▶ SOURCE DATA:
■ ■ ■ ■ ■ ■ ■

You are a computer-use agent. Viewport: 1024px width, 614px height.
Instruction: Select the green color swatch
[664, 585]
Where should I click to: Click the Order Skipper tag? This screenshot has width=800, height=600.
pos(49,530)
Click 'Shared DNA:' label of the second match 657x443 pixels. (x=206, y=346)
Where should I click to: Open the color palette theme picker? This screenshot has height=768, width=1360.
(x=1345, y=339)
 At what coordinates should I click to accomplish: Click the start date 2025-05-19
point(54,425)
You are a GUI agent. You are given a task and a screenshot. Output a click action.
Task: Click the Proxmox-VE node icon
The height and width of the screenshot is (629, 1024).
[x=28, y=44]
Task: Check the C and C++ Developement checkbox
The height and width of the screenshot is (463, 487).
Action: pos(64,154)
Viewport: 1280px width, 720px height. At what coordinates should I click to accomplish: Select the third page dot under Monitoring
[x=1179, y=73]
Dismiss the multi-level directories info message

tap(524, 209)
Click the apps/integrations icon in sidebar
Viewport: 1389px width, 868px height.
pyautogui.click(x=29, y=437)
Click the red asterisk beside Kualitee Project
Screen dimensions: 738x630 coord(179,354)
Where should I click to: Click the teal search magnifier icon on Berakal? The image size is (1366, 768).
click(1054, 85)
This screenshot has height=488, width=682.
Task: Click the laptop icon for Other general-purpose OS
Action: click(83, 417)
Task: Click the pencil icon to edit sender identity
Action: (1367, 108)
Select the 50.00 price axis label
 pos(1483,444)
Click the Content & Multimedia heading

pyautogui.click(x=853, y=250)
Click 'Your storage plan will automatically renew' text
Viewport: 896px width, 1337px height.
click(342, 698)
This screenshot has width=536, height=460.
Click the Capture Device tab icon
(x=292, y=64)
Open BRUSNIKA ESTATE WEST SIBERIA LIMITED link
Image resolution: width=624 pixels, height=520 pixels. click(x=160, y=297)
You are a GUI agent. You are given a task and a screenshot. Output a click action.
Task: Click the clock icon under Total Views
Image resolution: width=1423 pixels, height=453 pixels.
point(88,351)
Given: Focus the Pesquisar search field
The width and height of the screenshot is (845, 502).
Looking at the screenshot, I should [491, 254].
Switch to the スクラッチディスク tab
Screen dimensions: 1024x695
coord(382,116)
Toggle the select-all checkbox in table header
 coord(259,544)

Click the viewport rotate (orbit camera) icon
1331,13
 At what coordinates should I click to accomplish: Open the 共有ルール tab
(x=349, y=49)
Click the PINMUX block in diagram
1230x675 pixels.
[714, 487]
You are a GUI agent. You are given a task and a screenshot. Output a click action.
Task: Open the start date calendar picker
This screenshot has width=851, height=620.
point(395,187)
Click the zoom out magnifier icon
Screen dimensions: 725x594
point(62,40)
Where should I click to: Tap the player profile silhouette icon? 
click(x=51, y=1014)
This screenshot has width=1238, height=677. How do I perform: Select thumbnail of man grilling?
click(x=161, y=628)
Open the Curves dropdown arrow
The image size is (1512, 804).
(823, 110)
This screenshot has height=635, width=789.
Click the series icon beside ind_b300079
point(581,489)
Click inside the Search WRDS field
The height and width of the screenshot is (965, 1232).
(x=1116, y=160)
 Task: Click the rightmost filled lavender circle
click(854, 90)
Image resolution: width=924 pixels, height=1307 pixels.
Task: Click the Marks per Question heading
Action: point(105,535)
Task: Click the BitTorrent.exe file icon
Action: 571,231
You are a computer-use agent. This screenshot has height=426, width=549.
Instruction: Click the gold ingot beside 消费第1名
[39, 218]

■ ■ ■ ■ ■ ■ ■

▶ ASSIGNMENT: Starting with the line that contains "You are a computer-use agent. This", write out each line through the end of the listing, exactly as it appears, and include nothing else.

▶ SOLUTION FOR THIS EXERCISE:
You are a computer-use agent. This screenshot has height=426, width=549.
Instruction: Click the gold ingot beside 消费第1名
[39, 218]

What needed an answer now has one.